Geef de regels van de gegevens vanaf de regel met "The width and height of the screenshot is (2576, 700)." tot en met de regel met "Console is located" ongewijzigd terug, beide inbegrepen.

▶ **GEËXTRAHEERDE GEGEVENS**:
□ □ □ □

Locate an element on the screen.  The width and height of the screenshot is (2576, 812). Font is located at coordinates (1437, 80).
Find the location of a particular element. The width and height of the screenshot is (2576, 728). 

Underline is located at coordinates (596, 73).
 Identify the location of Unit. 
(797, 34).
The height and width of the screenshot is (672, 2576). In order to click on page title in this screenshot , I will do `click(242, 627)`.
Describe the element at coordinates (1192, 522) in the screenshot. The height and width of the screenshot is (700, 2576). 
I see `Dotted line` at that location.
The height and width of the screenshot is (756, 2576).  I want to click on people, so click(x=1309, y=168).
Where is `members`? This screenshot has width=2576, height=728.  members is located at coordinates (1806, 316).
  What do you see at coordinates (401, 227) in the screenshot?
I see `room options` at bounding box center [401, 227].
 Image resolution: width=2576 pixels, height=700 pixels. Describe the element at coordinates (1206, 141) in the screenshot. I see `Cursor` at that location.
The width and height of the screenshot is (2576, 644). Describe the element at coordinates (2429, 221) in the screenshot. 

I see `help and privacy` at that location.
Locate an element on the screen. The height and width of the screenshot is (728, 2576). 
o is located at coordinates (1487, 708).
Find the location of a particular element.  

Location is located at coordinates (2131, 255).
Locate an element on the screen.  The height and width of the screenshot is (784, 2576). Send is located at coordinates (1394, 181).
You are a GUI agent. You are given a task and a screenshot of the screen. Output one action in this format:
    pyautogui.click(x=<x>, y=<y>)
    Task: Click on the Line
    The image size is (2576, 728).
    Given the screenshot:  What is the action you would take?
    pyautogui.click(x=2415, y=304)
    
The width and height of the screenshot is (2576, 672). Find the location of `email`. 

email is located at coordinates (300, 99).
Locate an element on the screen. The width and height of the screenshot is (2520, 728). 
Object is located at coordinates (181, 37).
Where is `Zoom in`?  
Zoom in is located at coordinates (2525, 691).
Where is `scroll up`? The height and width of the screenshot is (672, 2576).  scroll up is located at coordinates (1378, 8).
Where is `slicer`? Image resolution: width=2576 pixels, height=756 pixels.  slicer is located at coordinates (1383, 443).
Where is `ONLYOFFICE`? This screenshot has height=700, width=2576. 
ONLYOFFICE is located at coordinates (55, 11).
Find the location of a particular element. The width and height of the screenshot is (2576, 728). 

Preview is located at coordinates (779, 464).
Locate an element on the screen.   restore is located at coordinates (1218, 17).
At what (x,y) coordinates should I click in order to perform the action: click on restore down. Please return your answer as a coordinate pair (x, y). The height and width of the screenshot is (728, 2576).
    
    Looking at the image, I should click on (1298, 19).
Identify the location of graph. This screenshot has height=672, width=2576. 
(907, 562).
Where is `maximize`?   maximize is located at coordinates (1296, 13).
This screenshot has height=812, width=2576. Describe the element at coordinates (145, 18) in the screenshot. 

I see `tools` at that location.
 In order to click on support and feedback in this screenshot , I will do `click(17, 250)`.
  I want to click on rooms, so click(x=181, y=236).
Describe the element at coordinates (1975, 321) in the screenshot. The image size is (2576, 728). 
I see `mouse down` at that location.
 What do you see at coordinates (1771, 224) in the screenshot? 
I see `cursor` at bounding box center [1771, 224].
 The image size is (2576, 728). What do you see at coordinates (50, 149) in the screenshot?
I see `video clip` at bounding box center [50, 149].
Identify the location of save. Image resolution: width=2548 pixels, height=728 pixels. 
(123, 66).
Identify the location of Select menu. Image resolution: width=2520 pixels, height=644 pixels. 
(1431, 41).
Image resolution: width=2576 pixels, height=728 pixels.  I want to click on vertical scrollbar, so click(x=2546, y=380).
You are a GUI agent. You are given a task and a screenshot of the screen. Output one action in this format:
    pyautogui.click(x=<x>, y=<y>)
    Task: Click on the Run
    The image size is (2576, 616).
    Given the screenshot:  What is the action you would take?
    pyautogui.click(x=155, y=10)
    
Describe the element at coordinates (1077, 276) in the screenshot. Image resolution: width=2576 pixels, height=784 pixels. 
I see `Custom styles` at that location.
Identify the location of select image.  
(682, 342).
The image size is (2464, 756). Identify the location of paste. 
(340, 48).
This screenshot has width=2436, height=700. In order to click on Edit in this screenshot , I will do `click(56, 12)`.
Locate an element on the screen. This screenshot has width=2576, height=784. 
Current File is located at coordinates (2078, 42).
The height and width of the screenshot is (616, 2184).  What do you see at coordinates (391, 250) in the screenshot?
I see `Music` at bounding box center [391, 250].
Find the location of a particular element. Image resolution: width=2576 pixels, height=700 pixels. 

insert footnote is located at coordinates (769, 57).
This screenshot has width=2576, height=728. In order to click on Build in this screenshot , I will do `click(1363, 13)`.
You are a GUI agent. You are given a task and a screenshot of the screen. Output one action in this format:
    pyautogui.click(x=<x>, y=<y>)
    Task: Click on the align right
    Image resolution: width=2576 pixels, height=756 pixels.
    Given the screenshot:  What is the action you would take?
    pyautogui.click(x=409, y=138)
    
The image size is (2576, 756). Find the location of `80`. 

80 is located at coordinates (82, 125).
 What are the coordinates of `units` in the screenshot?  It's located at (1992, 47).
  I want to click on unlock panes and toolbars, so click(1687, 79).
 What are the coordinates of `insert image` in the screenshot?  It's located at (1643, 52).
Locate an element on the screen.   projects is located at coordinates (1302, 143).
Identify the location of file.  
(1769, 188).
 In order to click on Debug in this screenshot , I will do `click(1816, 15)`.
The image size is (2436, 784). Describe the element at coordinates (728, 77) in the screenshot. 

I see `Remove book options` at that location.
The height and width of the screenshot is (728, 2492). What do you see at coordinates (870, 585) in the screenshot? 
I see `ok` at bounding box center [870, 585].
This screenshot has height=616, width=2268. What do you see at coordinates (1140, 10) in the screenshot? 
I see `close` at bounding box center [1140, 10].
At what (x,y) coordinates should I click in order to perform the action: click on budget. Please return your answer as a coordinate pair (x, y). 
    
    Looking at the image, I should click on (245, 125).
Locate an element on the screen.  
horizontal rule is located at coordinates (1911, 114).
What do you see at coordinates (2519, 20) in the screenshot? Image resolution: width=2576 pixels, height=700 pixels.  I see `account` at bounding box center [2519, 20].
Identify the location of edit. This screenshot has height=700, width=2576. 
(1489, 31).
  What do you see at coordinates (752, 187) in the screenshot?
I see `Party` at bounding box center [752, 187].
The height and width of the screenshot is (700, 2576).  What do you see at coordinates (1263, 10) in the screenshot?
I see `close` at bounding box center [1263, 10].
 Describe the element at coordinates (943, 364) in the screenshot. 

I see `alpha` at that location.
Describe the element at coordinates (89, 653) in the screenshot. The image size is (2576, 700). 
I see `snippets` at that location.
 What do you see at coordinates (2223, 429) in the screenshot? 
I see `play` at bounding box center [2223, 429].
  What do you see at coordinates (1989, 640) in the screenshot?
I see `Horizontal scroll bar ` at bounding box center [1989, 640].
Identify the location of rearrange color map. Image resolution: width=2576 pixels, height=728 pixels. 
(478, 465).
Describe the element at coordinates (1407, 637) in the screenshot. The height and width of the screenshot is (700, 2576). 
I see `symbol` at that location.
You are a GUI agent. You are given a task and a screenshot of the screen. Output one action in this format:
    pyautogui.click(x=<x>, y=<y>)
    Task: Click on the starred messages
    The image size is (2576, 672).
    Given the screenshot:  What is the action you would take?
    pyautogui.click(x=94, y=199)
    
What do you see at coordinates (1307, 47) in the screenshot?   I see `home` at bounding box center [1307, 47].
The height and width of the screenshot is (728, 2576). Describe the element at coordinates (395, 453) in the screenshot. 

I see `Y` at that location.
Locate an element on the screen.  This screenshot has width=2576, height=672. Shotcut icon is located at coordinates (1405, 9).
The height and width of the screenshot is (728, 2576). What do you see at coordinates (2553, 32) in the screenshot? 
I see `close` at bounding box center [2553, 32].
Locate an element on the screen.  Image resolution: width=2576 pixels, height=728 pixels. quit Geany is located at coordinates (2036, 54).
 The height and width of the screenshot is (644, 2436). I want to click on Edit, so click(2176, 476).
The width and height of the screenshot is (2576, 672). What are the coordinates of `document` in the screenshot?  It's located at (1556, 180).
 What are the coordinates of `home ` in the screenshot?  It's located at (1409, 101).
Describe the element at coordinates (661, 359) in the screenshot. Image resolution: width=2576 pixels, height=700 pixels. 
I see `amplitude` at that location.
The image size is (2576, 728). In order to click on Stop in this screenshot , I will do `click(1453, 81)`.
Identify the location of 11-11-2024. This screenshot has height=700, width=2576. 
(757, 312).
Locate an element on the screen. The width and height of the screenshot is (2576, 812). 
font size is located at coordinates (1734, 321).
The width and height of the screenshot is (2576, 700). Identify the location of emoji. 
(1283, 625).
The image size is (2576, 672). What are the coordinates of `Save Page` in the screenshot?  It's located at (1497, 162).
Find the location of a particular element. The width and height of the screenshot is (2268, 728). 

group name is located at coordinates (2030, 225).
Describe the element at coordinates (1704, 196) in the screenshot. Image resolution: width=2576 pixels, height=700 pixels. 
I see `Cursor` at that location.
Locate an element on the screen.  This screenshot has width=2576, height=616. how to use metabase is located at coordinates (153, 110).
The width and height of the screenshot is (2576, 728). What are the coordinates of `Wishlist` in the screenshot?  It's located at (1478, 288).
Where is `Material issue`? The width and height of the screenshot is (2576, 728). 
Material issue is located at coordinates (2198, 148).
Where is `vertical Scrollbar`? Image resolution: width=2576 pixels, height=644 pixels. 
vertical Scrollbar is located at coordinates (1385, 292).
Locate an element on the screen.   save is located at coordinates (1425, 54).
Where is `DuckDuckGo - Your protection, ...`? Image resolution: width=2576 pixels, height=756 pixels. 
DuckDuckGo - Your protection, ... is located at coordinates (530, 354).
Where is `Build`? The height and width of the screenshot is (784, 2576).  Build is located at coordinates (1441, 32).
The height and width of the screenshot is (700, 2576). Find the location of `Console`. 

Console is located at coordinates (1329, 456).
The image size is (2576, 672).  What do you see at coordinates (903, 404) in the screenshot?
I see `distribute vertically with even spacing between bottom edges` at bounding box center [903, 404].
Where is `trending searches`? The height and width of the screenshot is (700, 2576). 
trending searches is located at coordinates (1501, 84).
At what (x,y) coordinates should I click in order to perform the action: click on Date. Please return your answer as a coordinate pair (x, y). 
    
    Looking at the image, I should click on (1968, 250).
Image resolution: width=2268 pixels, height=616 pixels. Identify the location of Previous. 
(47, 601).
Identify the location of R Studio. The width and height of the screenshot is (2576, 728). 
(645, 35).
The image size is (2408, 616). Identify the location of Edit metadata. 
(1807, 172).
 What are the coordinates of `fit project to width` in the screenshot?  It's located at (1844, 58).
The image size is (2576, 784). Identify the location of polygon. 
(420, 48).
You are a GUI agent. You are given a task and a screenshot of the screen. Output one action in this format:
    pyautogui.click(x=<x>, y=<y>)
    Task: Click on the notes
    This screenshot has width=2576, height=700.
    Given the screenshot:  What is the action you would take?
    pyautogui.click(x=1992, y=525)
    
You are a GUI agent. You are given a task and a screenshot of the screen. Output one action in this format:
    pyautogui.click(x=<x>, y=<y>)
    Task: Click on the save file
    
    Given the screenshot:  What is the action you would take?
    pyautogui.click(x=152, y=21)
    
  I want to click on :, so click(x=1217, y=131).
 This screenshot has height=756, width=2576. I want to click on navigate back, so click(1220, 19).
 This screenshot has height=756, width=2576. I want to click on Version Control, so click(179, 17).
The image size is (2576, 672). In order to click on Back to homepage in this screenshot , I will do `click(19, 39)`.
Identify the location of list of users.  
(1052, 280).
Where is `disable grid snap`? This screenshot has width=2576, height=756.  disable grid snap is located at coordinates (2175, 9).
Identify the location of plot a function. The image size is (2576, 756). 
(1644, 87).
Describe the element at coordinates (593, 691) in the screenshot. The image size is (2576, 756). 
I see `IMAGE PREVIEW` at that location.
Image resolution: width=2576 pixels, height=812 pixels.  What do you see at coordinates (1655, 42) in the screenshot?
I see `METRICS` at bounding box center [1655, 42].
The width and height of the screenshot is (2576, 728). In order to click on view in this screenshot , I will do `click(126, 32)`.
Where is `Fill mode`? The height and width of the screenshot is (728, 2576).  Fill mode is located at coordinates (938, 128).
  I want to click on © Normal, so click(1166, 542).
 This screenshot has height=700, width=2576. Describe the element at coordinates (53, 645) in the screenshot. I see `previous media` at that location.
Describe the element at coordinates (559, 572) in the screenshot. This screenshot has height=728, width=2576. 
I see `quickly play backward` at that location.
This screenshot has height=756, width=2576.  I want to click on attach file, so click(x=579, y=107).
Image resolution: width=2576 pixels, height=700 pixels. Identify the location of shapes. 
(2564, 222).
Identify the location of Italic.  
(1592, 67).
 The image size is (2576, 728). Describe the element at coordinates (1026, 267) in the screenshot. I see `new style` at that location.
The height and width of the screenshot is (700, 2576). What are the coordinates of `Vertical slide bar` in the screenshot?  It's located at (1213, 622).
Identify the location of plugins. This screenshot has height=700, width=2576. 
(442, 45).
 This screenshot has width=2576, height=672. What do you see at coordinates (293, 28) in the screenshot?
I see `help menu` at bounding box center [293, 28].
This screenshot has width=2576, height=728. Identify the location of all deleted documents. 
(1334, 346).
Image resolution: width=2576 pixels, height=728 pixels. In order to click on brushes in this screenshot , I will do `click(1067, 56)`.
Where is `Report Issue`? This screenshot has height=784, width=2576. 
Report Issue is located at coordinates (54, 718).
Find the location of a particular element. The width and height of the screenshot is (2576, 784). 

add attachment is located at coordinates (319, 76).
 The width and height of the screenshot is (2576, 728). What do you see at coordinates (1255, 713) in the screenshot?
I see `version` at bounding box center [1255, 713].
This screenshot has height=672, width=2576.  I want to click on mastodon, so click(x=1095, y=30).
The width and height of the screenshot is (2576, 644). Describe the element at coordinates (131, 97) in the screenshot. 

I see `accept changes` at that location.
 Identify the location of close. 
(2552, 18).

□ □ □ □

▶ **ANTWOORD**:
The width and height of the screenshot is (2576, 700). Identify the location of emoji. 
(1283, 625).
The image size is (2576, 672). What are the coordinates of `Save Page` in the screenshot?  It's located at (1497, 162).
Find the location of a particular element. The width and height of the screenshot is (2268, 728). 

group name is located at coordinates (2030, 225).
Describe the element at coordinates (1704, 196) in the screenshot. Image resolution: width=2576 pixels, height=700 pixels. 
I see `Cursor` at that location.
Locate an element on the screen.  This screenshot has width=2576, height=616. how to use metabase is located at coordinates (153, 110).
The width and height of the screenshot is (2576, 728). What are the coordinates of `Wishlist` in the screenshot?  It's located at (1478, 288).
Where is `Material issue`? The width and height of the screenshot is (2576, 728). 
Material issue is located at coordinates (2198, 148).
Where is `vertical Scrollbar`? Image resolution: width=2576 pixels, height=644 pixels. 
vertical Scrollbar is located at coordinates (1385, 292).
Locate an element on the screen.   save is located at coordinates (1425, 54).
Where is `DuckDuckGo - Your protection, ...`? Image resolution: width=2576 pixels, height=756 pixels. 
DuckDuckGo - Your protection, ... is located at coordinates (530, 354).
Where is `Build`? The height and width of the screenshot is (784, 2576).  Build is located at coordinates (1441, 32).
The height and width of the screenshot is (700, 2576). Find the location of `Console`. 

Console is located at coordinates (1329, 456).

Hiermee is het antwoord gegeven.